BEGIN Data

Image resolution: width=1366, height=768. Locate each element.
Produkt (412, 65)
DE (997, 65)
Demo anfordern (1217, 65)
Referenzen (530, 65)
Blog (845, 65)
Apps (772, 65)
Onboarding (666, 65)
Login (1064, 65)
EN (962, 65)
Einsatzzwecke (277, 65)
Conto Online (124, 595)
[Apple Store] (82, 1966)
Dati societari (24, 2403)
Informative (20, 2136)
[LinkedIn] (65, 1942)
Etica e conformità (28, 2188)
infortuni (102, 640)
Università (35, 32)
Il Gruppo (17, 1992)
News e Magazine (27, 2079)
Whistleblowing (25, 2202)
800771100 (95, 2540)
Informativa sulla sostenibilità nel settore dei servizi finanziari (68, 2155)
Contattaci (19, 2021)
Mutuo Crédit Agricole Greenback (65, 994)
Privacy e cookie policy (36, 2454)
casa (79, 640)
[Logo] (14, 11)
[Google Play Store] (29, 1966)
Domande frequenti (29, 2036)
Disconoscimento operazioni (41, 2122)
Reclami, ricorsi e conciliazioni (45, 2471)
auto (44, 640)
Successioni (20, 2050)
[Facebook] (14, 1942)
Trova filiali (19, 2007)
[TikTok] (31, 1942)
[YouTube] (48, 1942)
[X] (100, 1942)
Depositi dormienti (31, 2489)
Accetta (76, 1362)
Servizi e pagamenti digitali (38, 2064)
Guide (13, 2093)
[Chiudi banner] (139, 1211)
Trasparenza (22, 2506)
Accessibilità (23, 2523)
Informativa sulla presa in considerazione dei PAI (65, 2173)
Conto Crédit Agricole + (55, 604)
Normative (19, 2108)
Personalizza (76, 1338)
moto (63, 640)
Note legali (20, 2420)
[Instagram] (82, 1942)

END Data
BEGIN Data

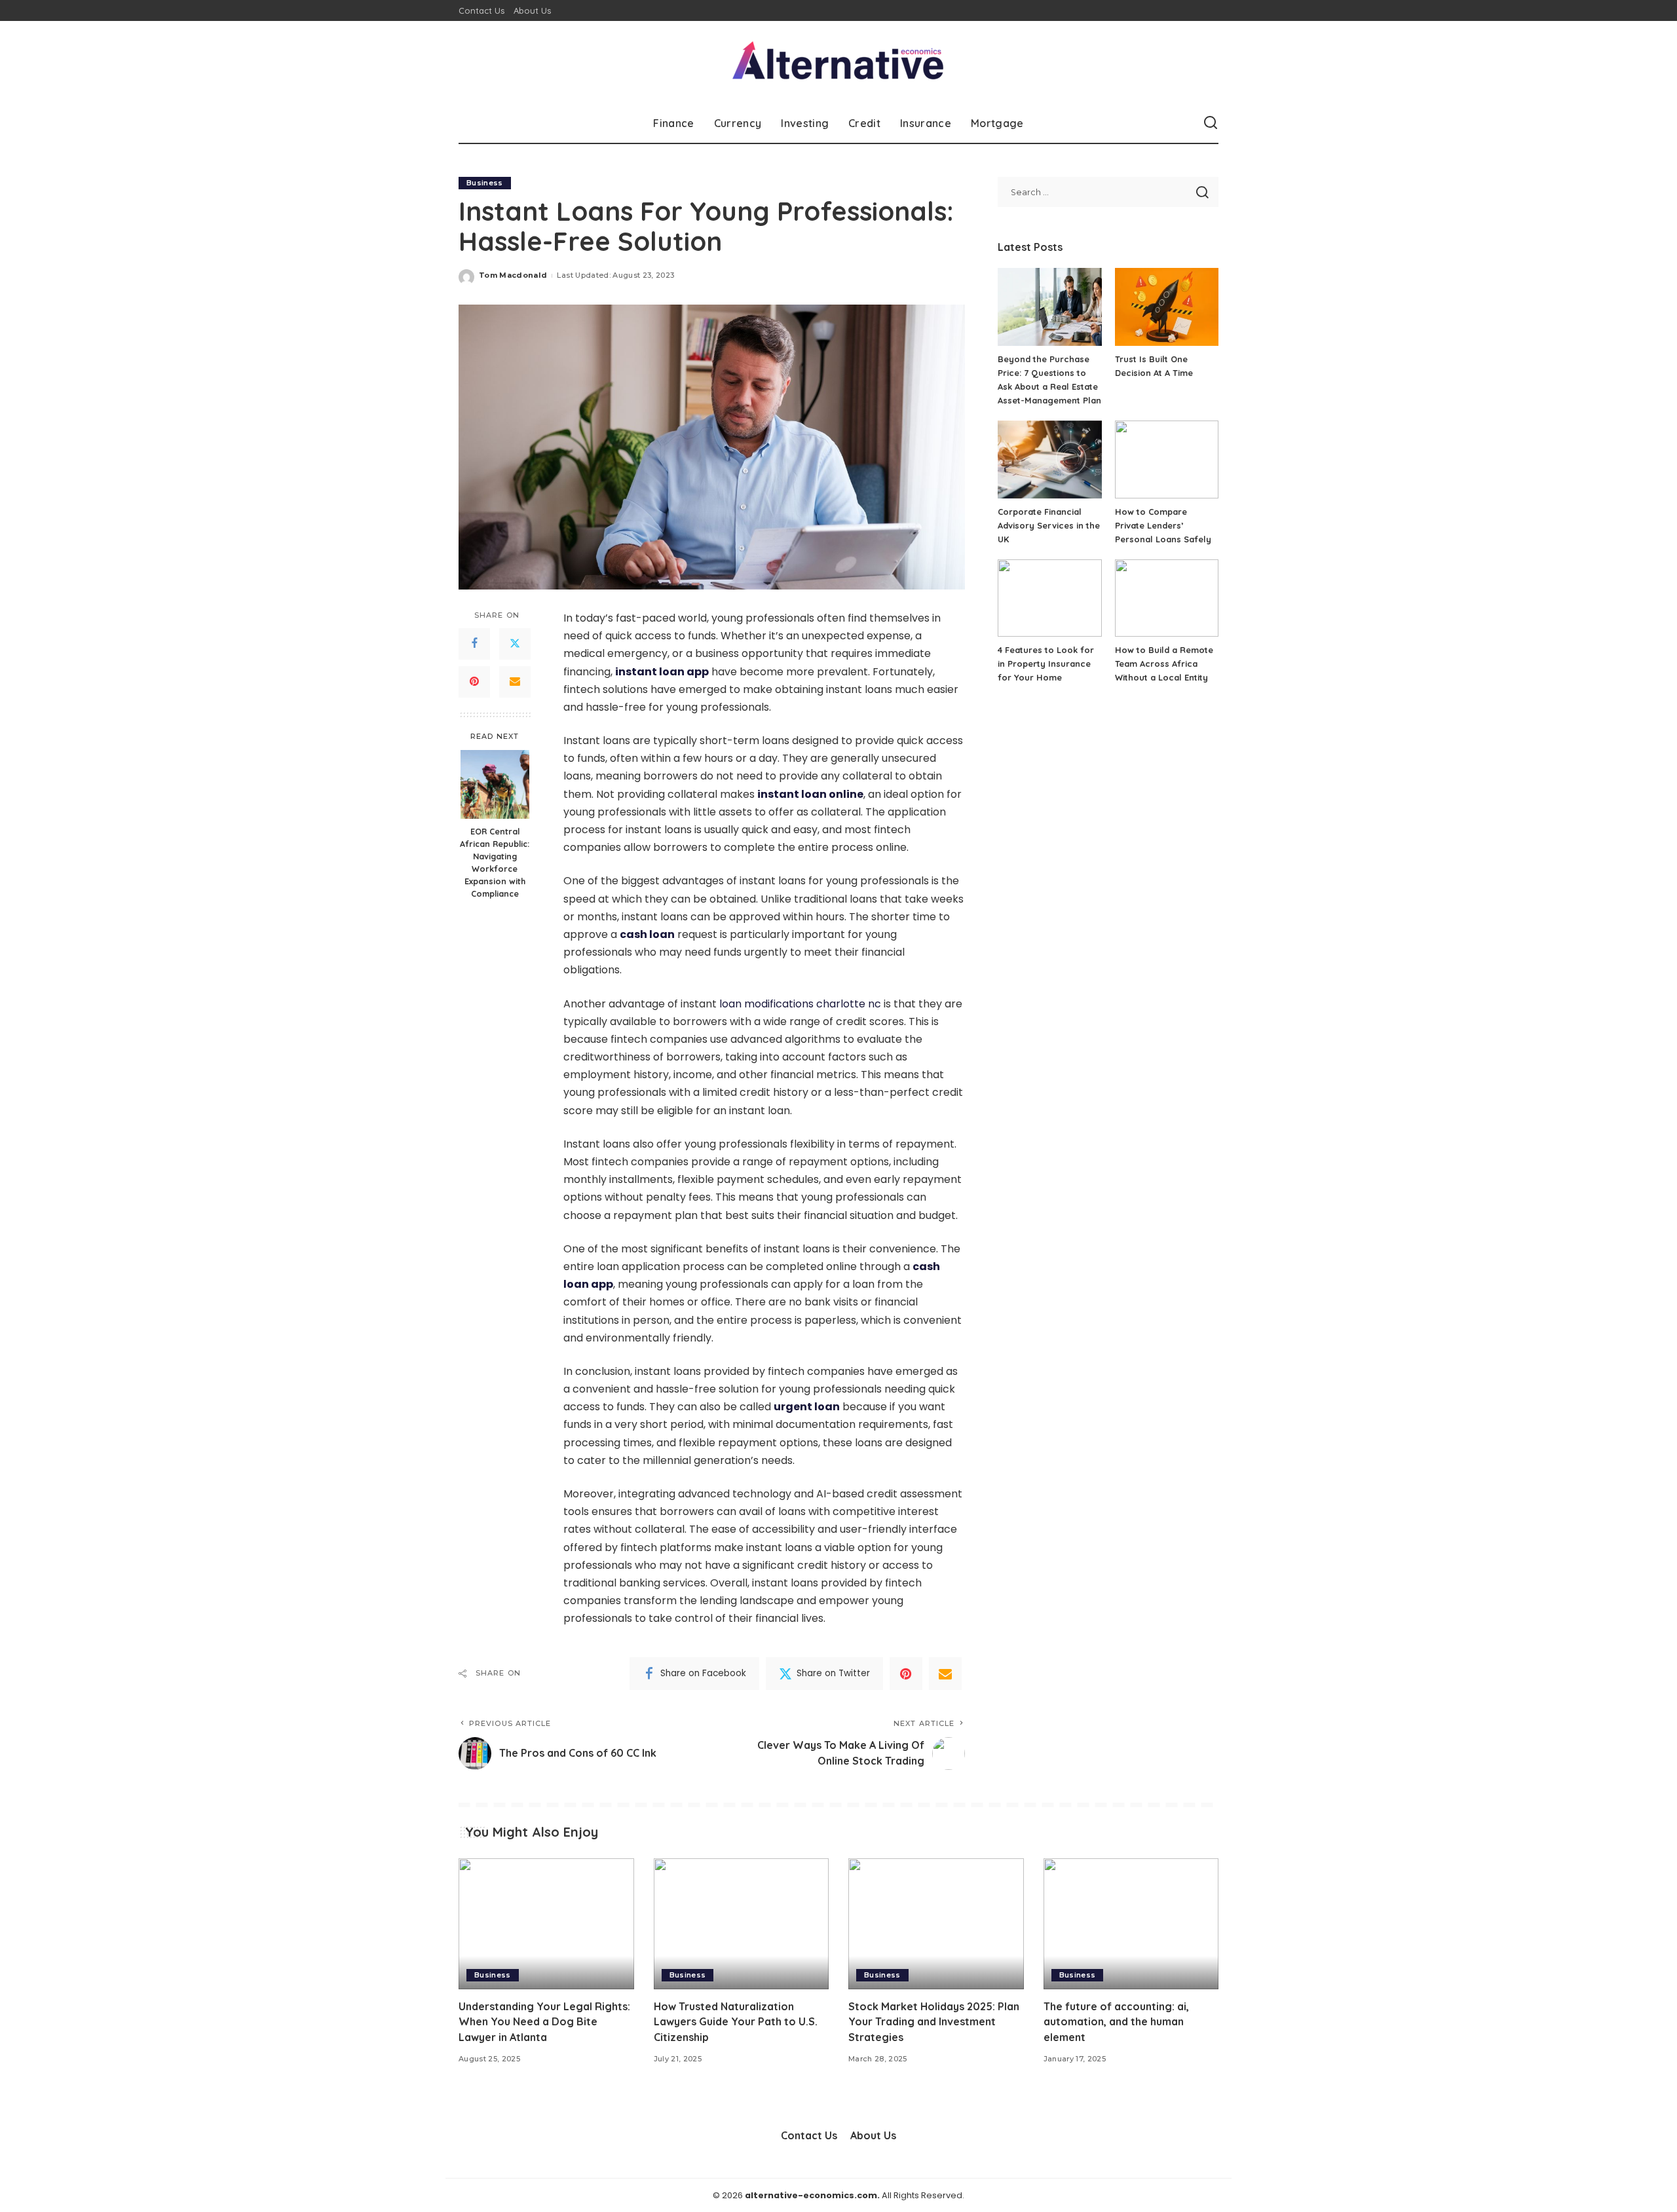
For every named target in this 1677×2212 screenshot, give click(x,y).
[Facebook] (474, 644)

END Data

→ To do: Output the lines of the records above exactly as they appear, from the line containing "Depositi dormienti (31, 2489)" through the line containing "[Instagram] (82, 1942)".

→ Reply to the task:
Depositi dormienti (31, 2489)
Accetta (76, 1362)
Servizi e pagamenti digitali (38, 2064)
Guide (13, 2093)
[Chiudi banner] (139, 1211)
Trasparenza (22, 2506)
Accessibilità (23, 2523)
Informativa sulla presa in considerazione dei PAI (65, 2173)
Conto Crédit Agricole + (55, 604)
Normative (19, 2108)
Personalizza (76, 1338)
moto (63, 640)
Note legali (20, 2420)
[Instagram] (82, 1942)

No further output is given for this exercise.